Tasks and exercises
a) Render this sentence from the baseball article in Spanish: "The fateful news was delivered to Bacha, Packard, Boyer and the Panthers’ other nine seniors by head coach Zach Foster at the team’s hotel pool."
b) Return, word for word, the part of the baseball article that opens with the words containing "Bacha’s worst fears" and closes with "team’s hotel pool.".

--- START Text to read ---

Bacha’s worst fears came true. That 10-inning loss to Bridgwater proved to be UPB’s last game of the season. And for some, the last game of their careers.
The fateful news was delivered to Bacha, Packard, Boyer and the Panthers’ other nine seniors by head coach Zach Foster at the team’s hotel pool.
“I kind of had the idea way before Coach told us, but I think at that moment I wasn’t even upset; I was more angry,” Boyer recalled. “I just wanted to finish it and I felt like we had something this year. That was my first reaction, I was angry more than sad. A lot of the other guys were crying and I couldn’t even get myself to that. I was just angry.”
IN ADDITION to Boyer’s strong start on the mound, nearly every one of Pitt-Bradford’s top statistical categories was led by a senior. Catcher Joshua Zelinski (Kersey/Elk County Catholic) had a .357 batting average; Samuel Dreistadt had a team-high seven RBI; and Alex Andrzjewski had a staff-low 1.72 ERA in 15 innings pitched.
But it was Boyer’s numbers that stood out — both locally and at a national level. The 6-foot-2 righthander was named Pitcher of the Week by the AMCC, placed on D3baseball.com’s Team of the Week and, most impressively, garnered the Player of the Week award from the National College Baseball Writers Association.

--- END Text to read ---
--- START Entries ---

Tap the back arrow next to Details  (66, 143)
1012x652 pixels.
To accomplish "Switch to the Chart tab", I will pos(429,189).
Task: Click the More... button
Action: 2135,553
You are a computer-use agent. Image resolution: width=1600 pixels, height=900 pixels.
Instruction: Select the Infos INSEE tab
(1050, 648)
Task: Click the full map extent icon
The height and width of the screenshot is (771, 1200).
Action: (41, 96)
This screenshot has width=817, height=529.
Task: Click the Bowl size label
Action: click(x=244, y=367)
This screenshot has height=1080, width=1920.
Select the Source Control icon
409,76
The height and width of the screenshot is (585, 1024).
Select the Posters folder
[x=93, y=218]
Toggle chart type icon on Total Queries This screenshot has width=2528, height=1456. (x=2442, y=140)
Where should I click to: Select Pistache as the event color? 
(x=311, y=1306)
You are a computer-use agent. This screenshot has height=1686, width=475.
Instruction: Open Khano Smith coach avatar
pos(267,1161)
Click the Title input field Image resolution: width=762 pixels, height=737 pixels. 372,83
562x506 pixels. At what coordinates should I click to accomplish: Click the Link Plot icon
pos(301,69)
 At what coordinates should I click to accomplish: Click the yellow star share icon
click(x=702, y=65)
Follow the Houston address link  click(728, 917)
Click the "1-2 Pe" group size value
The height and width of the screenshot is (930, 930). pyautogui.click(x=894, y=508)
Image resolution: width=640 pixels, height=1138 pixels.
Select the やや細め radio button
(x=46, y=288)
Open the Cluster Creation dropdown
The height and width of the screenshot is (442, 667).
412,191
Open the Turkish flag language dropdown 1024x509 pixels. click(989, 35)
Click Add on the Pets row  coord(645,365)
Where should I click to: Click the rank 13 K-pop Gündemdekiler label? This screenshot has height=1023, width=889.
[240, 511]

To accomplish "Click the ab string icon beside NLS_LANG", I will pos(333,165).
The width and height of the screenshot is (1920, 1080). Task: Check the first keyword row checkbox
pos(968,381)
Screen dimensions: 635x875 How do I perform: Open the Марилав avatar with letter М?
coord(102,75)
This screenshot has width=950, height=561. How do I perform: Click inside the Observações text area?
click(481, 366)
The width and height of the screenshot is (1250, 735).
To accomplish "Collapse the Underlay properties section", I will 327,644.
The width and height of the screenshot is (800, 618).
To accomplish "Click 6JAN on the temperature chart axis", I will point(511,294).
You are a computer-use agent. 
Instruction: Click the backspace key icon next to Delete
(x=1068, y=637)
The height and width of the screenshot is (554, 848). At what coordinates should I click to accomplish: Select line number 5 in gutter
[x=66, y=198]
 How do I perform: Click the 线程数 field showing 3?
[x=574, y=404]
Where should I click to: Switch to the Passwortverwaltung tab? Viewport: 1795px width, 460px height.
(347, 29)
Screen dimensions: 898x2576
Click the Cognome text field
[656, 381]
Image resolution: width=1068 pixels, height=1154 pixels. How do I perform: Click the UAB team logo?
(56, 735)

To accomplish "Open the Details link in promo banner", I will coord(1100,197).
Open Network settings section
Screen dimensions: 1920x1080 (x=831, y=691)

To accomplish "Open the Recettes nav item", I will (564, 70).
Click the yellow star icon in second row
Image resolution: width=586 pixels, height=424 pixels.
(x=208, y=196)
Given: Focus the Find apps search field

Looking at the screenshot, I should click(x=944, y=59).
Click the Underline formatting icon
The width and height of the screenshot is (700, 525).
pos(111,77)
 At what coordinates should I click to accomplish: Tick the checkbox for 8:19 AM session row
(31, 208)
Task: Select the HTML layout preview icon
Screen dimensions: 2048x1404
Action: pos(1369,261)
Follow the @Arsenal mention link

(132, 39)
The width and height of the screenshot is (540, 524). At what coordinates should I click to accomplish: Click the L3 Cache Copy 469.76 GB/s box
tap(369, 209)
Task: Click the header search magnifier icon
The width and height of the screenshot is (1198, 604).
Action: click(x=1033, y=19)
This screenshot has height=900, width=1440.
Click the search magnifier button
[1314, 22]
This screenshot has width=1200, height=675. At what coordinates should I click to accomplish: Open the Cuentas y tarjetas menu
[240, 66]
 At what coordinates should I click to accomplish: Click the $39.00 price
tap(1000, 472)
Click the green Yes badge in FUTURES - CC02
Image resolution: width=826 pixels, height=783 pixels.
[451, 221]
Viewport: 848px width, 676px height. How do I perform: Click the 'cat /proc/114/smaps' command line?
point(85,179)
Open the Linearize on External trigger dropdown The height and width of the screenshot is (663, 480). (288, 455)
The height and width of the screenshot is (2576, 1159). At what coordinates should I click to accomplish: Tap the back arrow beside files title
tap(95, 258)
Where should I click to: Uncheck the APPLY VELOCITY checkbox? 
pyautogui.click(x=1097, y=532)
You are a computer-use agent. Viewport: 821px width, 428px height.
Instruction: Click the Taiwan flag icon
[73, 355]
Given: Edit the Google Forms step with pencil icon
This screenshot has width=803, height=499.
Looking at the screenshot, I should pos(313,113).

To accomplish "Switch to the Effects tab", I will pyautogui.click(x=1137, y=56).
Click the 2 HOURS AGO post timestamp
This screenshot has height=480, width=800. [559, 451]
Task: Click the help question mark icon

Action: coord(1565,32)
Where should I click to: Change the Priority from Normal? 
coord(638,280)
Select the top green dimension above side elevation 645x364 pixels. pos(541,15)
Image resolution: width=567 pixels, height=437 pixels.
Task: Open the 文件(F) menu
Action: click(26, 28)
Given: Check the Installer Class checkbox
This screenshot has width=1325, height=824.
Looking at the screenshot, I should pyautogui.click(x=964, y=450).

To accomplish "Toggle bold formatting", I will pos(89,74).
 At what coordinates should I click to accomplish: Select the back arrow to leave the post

--- END Entries ---

Answers to the exercises
a) La noticia fatídica fue comunicada a Bacha, Packard, Boyer y a los otros nueve estudiantes de último año de los Panthers por el entrenador principal Zach Foster en la piscina del hotel del equipo.

b)
Bacha’s worst fears came true. That 10-inning loss to Bridgwater proved to be UPB’s last game of the season. And for some, the last game of their careers.
The fateful news was delivered to Bacha, Packard, Boyer and the Panthers’ other nine seniors by head coach Zach Foster at the team’s hotel pool.